Такое заключение, действительно, оправдывалось тою строгою, неприступною гордостью, которая выражалась в прелестных классически правильных чертах лица молодой полячки, во всей ее изящной фигуре и поистине царственной осанке.

И вдруг, заметив в числе зрителей свою бывшую подругу, эта зазнавшаяся гордячка разом преобразилась: в ее надменном взоре блеснула неподдельная радость, сжатые губы ее раздвинулись обворожительной улыбкой, -- и она стала безусловно-прекрасной.

-- Ты ли это, моя Муся? -- спросила она по-польски и сделала шаг в сторону молодой княгини Курбской.

Та, в незлобии своем, простила уже, как мы знаем, все обиды, перенесенные ею когда-то от своенравной дочери Сендомирского воеводы. Могла ли она теперь устоять против обаятельной ласковости этой волшебницы, окруженной еще притом ореолом будущей русской царицы?

Совсем очарованная, Маруся рванулась к ней и без слов прильнула губами к протянутой ручке. Марина, видимо польщенная, опять улыбнулась.

-- Хорошо, хорошо; я верю, что ты мне еще предана. Самой мне хотелось бы опять поговорить с тобой.
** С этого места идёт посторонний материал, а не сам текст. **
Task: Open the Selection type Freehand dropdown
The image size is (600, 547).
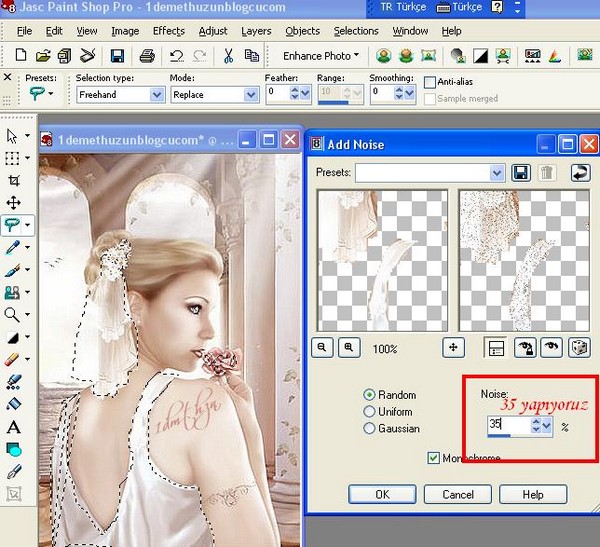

Ты можешь ехать с моей гофмейстериной, паньей Тарло; вы давно ведь уже знаете друг друга.

И с милостивым кивком, не допускавшим возражений, она отвернулась, чтобы направиться к ожидавшей ее царской колымаге.

А что же сама Маруся? Что муж ее? Приглашение или, вернее сказать, приказание будущей царицы было так решительно, что об ослушании не могло быть и речи.